Though created for capitalist profit, any suggestion that these cultural products are impure, i.e., tainted by corporate interest, is worthy of ruined childhood status. “Jesus, people, does everything have to be done on an assembly line? Are we all nothing but mechanized puppets, controlled by some corporation?”, cries out one ruined childhood Cracked piece by Jason Pargin [39]. Reminiscent of the disdain for ‘old media’ and ‘crude commercialism’ found in Encyclopedia Dramatica, the ruined childhood genre mourns the evils of corporations as against the innocence of youth. The victims are lamented as:

All of those long-haired teenage kids in their bedrooms, lip-syncing the songs into a mirror and working out their angst, all wearing black Metallica T-shirts that represent one row on some merchandising executive’s Excel spreadsheet. [40]

Change, as in the case of the reviled reboot, is traumatic, but so is the passage of time itself, especially in the accelerated space of the digital, where the passing of each day can be scrutinised and surveyed. In one Cracked article divided into what ‘The child saw’ and what this has been ‘Ruined by’, the horror hinges on the fact that the ruggedly masculine icons of their 1980s and 1990s youth, such as the Beastie Boys, Nirvana’s Krist Novoselic, Guns ‘N’ Roses Axl Rose, Metallica and Arnold Schwarzenegger, have visibly aged. The author grapples with the disillusioning realisation “that in the very foreseeable future, long before the world is full of robots and flying cars, the Terminator is going to die of old age.” [41]

The particular model of white masculinist American nostalgia expressed through the ruined childhood model is distinct in its status as defenders of a golden age of powerful male action heroes and innocent young children. In extreme emotional expression, situated in some instance, within broader ableist, transmisogynistic and homophobic humour, such models of fan cultures elect themselves as defenders of a childhood innocence that is both defined and centred within their own limited world experience. Here the integrity of childhood media materialises in the disturbing image of a figurative body of a child who is vulnerable to sexually abuse from outside agents. Whilst, the specific coordinates of these nostalgic examples, which centres largely around mid to late twentieth century American pop culture, and emerged in the early 2000s, provides a vivid example of Svetlana Boym’s observation that the nostalgic is an “incurable modern condition.
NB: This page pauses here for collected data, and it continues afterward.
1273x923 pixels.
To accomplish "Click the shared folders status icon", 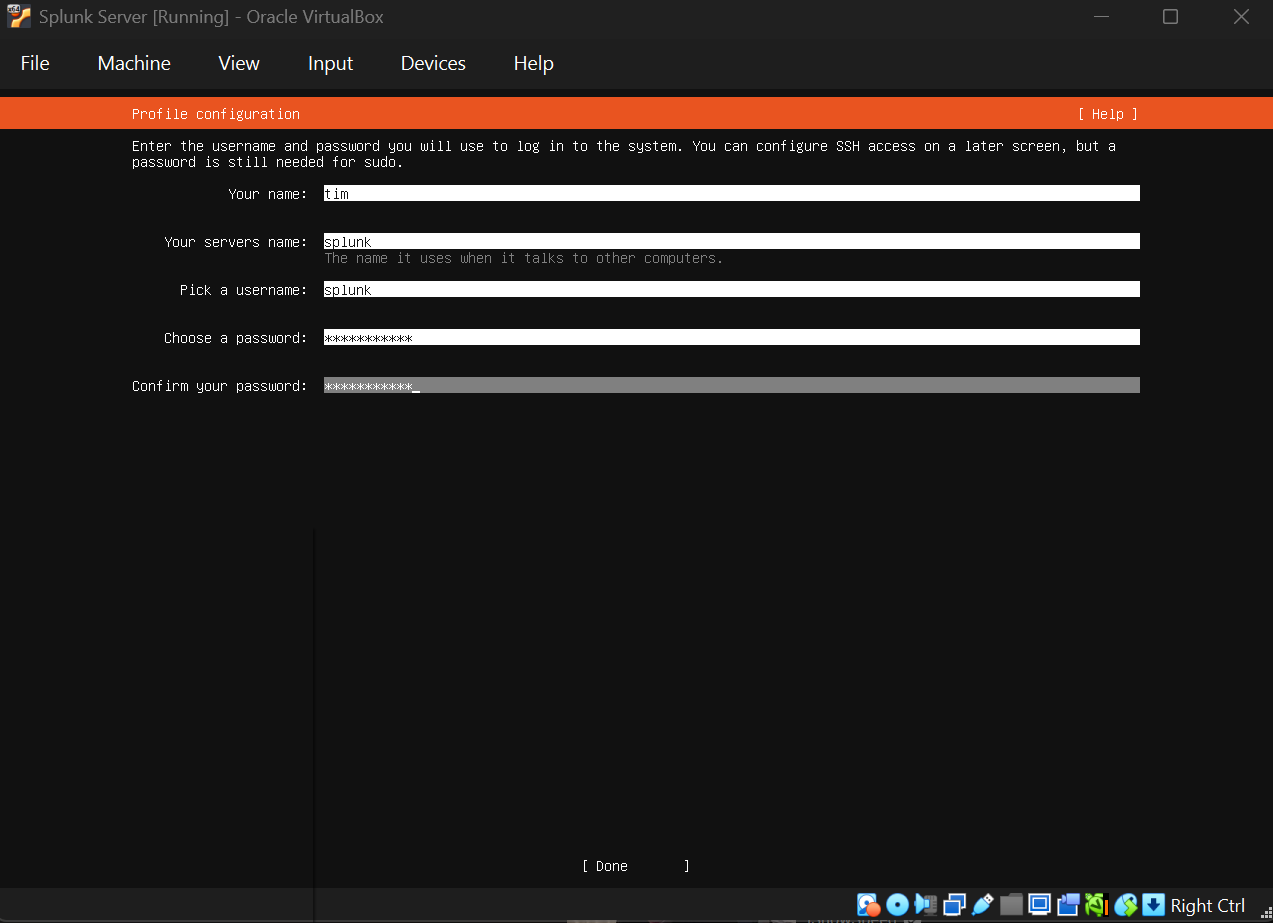I will point(1010,905).
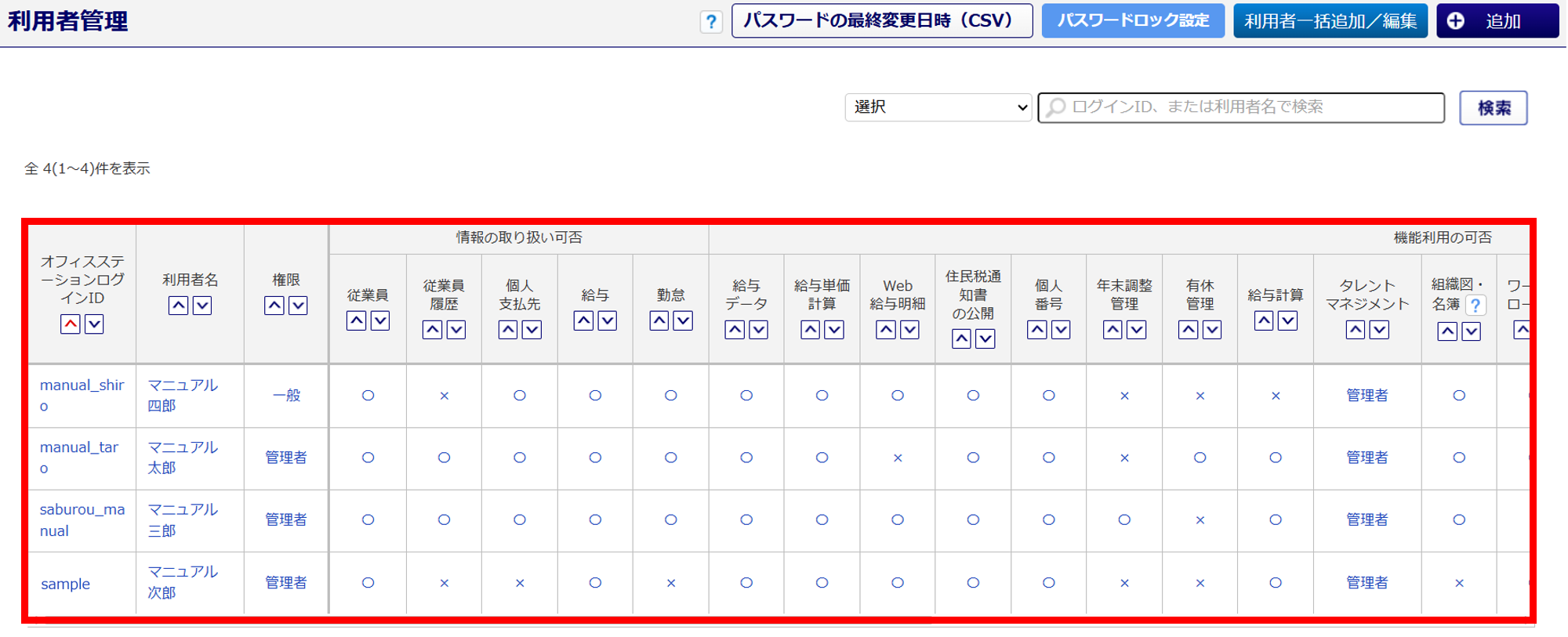
Task: Sort 利用者名 column in descending order
Action: [x=202, y=306]
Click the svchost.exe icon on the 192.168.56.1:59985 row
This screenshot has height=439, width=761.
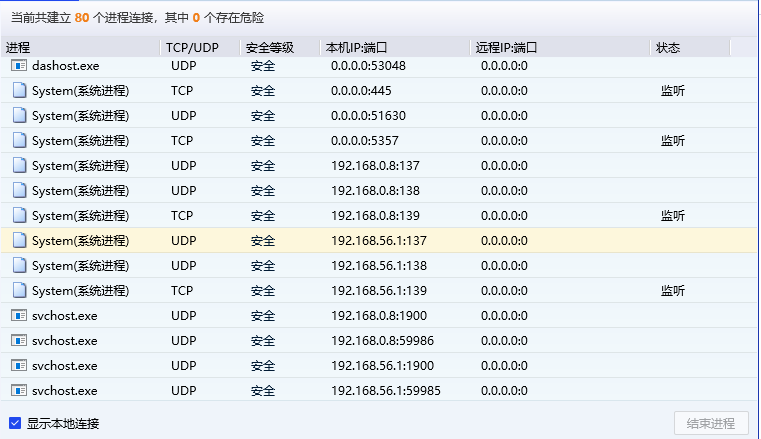point(19,390)

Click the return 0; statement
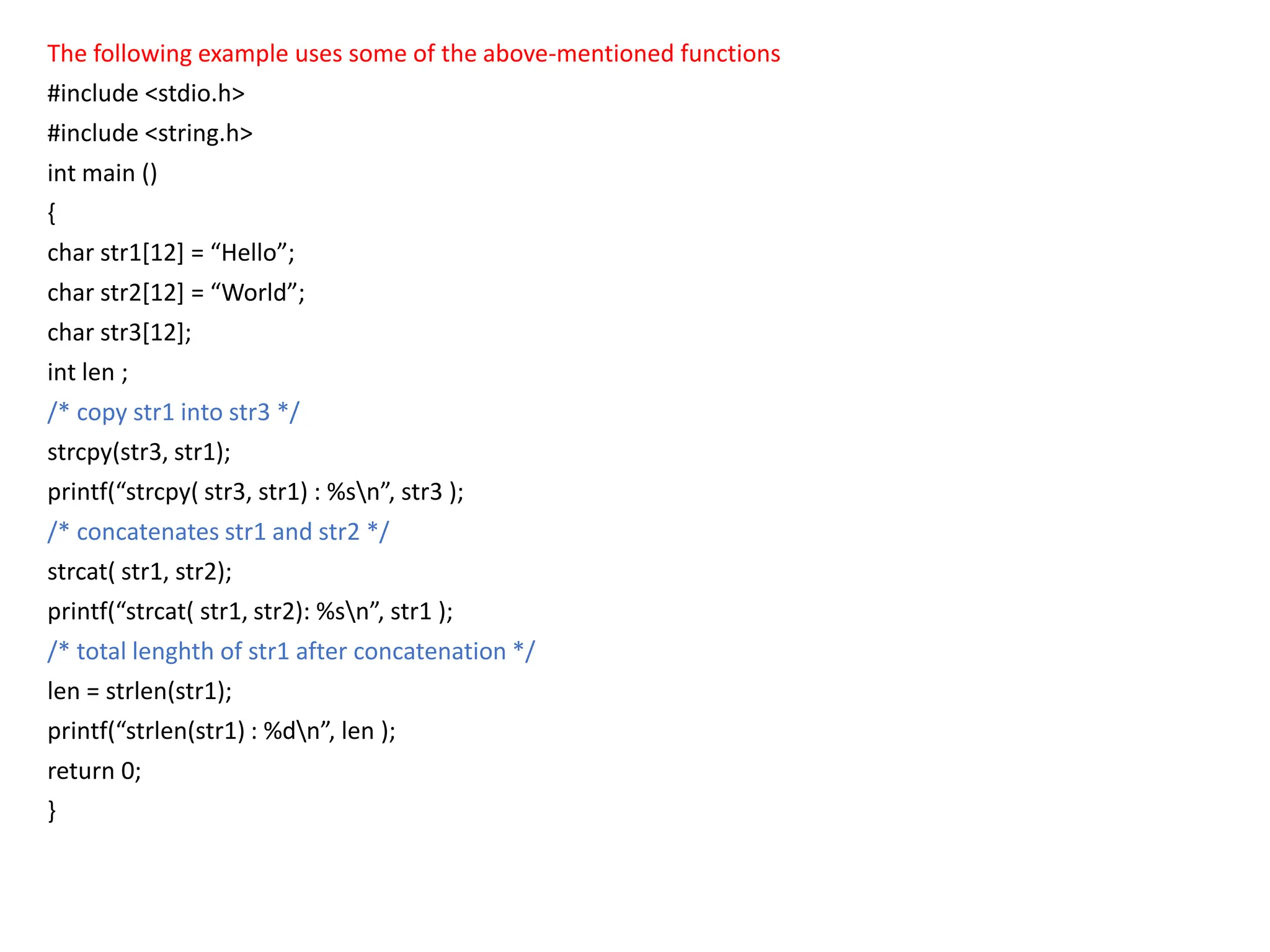[94, 771]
The twentieth century began with a futuristic utopia and ended with nostalgia” [42]. For as Henry Jenkins stresses, “there is nothing timeless and unchanging about [fandom] culture; fandom originates in response to” [43].

Here, the ruined childhood genre serves as a pre-cursor to future, digitally enabled moral panics on the reworking, censoring and critical reassessment of long-standing commercial characters, childhood media, children’s authors, toys and children’s television shows, created by right wing media organisations such as the Times and Fox News [44]. Sites of panic for ‘cancelled childhood’ have included, but are not limited, to: Mr Potato Head, the works of Dr. Seuss, J. K. Rowling, Enid Blyton, Dav Pilkey, Kate Clanchy, The Muppets and the legacy of Roald Dahl. In this particular point in time, the 2010s to 2020s, the need for diverse children’s media is being increasingly met in creative and exciting ways in YA and children children’s publishing. Awareness and advocacy for the needs of trans and non-binary and young people grows under an increasingly agressive and regressive climate. Whilst social media is providing a platform for the often ignored issues of ableism and audism against disabled children and young people, and anti-racist campaigns against anti-Black, anti-Asian and anti-Semitic tropes in children’s media are beginning to be addressed. Under this landscape, new backlashes for the integrity of American and British children’s media form.
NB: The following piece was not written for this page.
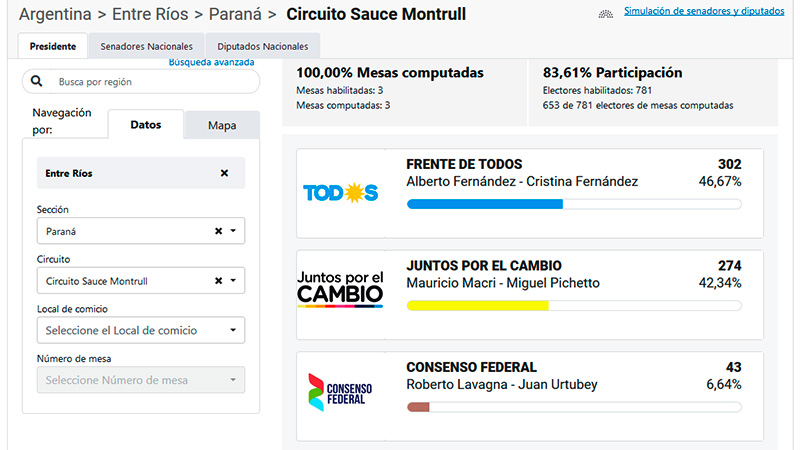Clear the Circuito Sauce Montrull selection
This screenshot has height=450, width=800.
click(x=218, y=281)
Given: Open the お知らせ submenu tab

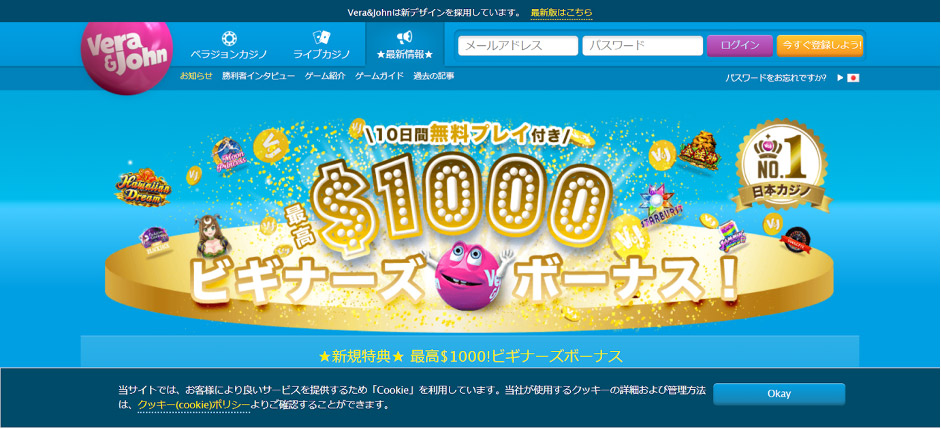Looking at the screenshot, I should coord(196,76).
Certainly, such conflicts are not new, with the history of childhood existing in tandem to histories of oppression, with cultural examples such as W.E.B. Du Bois’ The Brownies’ Book (1920–1921) serving as a vivid historical example of the necessity of children’s media as a platform for the empowerment of the oppressed. Whilst, as Robin Bernstein highlights, because “the culture of childhood so often retains and repurposes that which has elsewhere become abject or abandoned, the study of childhood radically challenges many established historical periodizations” and can thus unearth histories of oppression that are deeply buried within the world of respectable adult media [45]. This is complicated further by the fact that the nostalgic engagement adults have with such texts can both bury and “mystify” the oppressive ideologies located within them, subsequently dislocating their own consumer identities [46].
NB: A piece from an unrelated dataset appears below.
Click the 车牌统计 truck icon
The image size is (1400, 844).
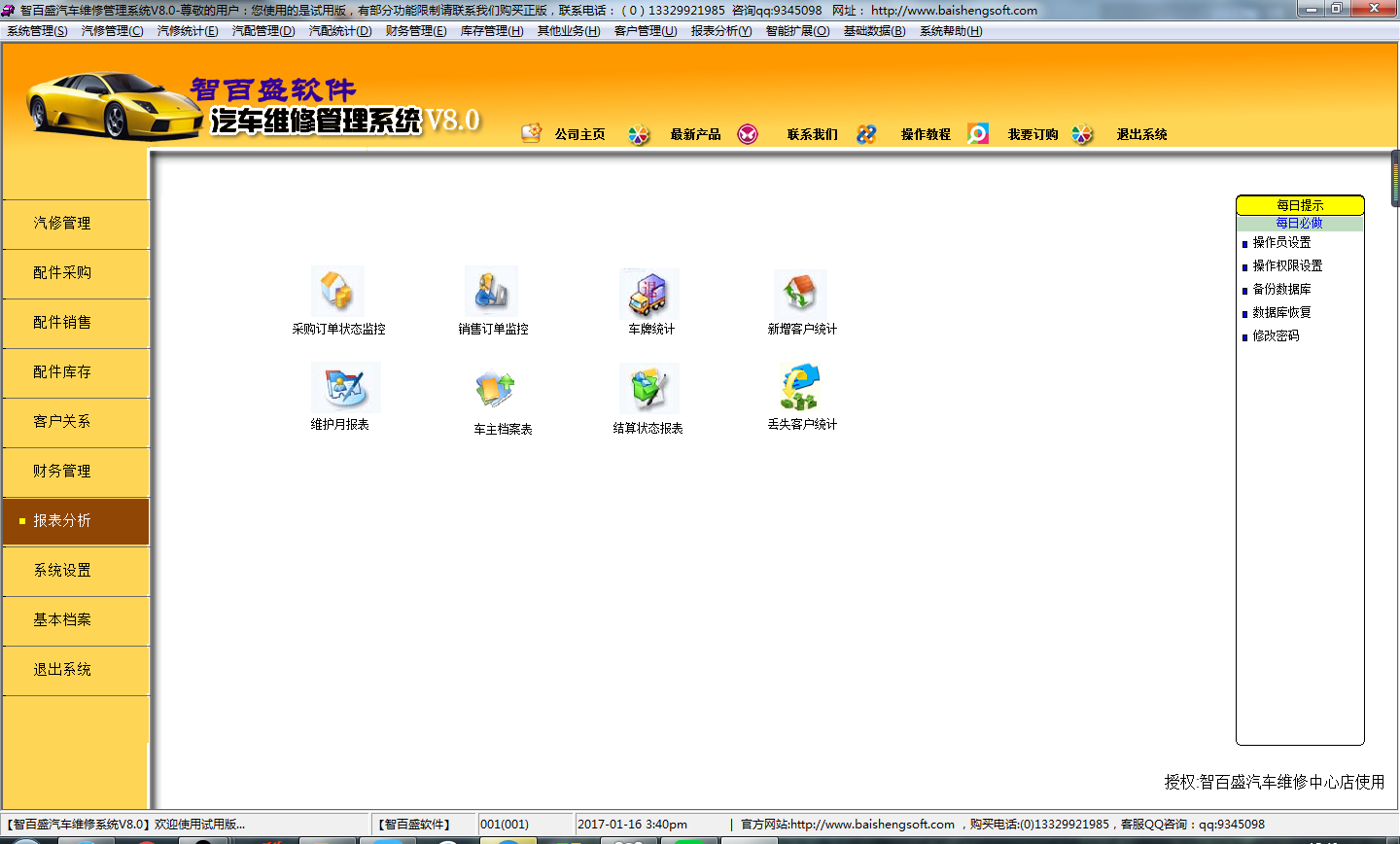coord(648,294)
Thus, it is worth considering whose childhood is being ruined in such pop cultural shifts, and how these specifics reveal how existing constructs of childhood media alienates, excludes, demonises and disempowers literal children and young people. This works in favour of adults, privileged by age, access to platforms of expression and proximity to ruling systems of power as a result of cisgender and heteronormative identity, race, class, nation, class and able bodied and neurotypical experience. As Bernstein highlights the myth of white childhood innocence can be cannily wielded as a justification for racist oppression [47]. Here, the ruined childhood genre serves not just as an artefact of comic online cultural history, but as a warning of nostalgia as a potential weapon to wield in conservative cultural discourse. For as Phillip Nel, notes, “the lie of cancel culture depends upon nostalgia”, most notably a nostalgia for a vision of pop cultural nationalism that rests on an uncritical and idealised narrative of American history [48]. It’s particularly notable that many examples of ‘cancelled childhood’ lie within the post-war period of the American 1950s, an era which commonly “stands out as the golden age of American childhood [which] serves as the yardstick against which all subsequent changes in childhood are measured” [49]. Thus, supporting Joseph L. Zornado’s argument of how “adult nostalgia for childhood [often] carries a latent relational narrative between adult and child that justifies adult domination” [50].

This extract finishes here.